- [Data section]:
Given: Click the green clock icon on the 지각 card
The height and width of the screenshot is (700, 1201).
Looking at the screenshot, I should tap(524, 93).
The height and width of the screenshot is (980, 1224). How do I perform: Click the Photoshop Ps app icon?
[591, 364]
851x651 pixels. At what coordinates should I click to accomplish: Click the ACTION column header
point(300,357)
...
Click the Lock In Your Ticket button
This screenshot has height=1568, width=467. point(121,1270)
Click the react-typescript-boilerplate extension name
---
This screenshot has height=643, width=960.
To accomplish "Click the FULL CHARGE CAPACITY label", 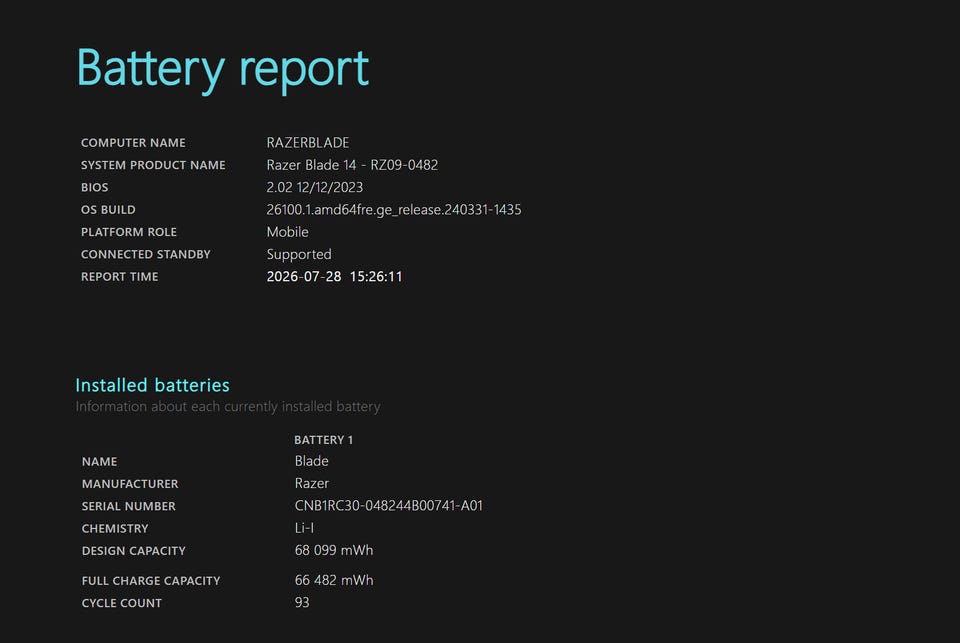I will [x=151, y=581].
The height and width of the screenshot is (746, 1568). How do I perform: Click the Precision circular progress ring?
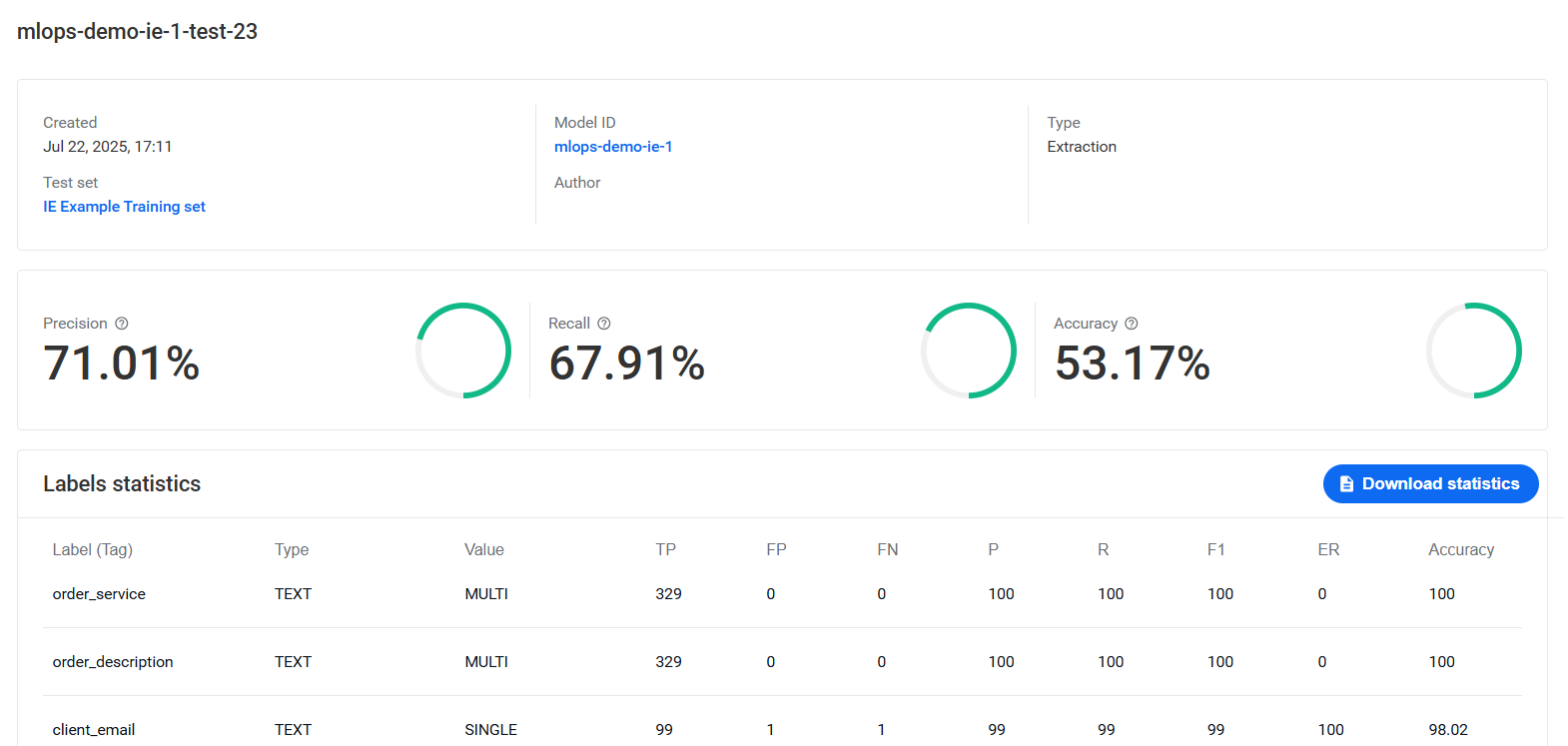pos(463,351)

- [Set task]: Output the lines from the one with "The height and width of the screenshot is (980, 1224)." to the one with "point(300,357)", inclusive, as a numbered list with blank lines omitted.

- [Output for this task]:
1. The height and width of the screenshot is (980, 1224). How do I perform: Click the Photoshop Ps app icon?
2. [591, 364]
3. 851x651 pixels. At what coordinates should I click to accomplish: Click the ACTION column header
4. point(300,357)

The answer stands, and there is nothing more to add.